→ Your task: Each line from the one containing "[Linkedin] (483, 428)" through the end of the data is to be written out exactly, and nothing more.

Dataset items:
■ ■ ■ ■ ■ ■ ■
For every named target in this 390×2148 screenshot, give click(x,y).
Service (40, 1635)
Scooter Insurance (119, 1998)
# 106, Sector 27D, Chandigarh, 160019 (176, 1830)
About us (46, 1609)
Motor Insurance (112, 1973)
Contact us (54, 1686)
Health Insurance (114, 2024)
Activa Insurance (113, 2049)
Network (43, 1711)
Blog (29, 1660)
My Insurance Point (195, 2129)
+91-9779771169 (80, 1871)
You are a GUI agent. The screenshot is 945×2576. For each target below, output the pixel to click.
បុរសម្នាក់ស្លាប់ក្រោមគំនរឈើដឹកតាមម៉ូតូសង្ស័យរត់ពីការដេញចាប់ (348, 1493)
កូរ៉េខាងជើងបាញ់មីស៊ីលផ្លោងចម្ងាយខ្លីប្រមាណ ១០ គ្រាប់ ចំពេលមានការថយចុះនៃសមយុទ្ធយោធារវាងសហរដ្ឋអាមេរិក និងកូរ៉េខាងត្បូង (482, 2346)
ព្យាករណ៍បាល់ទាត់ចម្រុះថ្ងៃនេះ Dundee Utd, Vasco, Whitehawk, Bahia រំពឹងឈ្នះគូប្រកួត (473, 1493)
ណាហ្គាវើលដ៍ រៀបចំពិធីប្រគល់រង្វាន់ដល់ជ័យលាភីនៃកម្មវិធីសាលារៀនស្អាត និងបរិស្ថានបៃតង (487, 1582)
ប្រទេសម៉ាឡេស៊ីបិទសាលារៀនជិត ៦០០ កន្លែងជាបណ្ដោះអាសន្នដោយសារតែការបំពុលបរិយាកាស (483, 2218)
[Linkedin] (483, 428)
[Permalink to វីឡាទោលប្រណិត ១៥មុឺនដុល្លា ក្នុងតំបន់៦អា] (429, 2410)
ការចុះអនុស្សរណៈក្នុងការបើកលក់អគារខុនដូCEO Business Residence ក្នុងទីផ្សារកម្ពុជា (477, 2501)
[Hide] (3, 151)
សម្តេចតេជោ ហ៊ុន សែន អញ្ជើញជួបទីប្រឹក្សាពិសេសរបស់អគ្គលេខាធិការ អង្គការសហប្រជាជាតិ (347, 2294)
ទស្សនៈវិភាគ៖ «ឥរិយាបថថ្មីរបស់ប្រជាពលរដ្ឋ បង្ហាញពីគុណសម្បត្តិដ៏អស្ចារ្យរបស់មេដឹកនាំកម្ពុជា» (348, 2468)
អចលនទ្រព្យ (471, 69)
■ ■ ■ ■ ■ ■ ■
→ Problem solution:
[Linkedin] (483, 428)
[Permalink to វីឡាទោលប្រណិត ១៥មុឺនដុល្លា ក្នុងតំបន់៦អា] (429, 2410)
ការចុះអនុស្សរណៈក្នុងការបើកលក់អគារខុនដូCEO Business Residence ក្នុងទីផ្សារកម្ពុជា (477, 2501)
[Hide] (3, 151)
សម្តេចតេជោ ហ៊ុន សែន អញ្ជើញជួបទីប្រឹក្សាពិសេសរបស់អគ្គលេខាធិការ អង្គការសហប្រជាជាតិ (347, 2294)
ទស្សនៈវិភាគ៖ «ឥរិយាបថថ្មីរបស់ប្រជាពលរដ្ឋ បង្ហាញពីគុណសម្បត្តិដ៏អស្ចារ្យរបស់មេដឹកនាំកម្ពុជា» (348, 2468)
អចលនទ្រព្យ (471, 69)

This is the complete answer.